- [YOUR ASSIGNMENT]:
Among the entries below, count the lines where the string "agent" occurs, and give only the number.

- [RECORD EXTRACTS]:
= Beginning of Section =

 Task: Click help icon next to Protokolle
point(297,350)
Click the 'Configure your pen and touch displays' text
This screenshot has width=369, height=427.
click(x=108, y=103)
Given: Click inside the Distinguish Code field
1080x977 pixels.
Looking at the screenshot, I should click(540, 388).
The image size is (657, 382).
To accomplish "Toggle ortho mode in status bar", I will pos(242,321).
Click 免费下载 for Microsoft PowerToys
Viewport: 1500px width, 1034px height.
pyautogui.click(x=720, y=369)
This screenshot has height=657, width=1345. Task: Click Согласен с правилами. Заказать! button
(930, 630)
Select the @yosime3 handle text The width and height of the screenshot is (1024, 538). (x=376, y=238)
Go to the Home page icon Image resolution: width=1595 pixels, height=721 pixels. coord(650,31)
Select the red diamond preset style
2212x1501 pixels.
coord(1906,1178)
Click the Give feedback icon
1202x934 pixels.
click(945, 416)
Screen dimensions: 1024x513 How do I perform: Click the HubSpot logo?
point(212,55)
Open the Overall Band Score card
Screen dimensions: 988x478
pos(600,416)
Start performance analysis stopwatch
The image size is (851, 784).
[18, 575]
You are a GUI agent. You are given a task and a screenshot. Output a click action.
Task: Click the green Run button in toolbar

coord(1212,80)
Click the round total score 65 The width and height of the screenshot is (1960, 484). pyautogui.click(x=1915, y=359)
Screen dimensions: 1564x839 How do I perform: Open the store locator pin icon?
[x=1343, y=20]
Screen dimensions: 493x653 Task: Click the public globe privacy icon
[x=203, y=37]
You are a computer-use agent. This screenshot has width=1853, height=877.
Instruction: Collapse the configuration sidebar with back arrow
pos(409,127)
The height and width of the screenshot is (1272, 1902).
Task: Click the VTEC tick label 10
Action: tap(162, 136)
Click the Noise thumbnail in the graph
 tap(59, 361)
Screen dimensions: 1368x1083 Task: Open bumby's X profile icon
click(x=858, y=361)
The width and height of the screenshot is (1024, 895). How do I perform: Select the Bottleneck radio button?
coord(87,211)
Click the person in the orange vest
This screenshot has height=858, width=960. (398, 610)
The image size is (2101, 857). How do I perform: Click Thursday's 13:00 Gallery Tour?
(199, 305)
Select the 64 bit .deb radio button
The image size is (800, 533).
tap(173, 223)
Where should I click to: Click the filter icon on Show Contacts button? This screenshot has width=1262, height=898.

= End of Section =

- [REPLY]:
2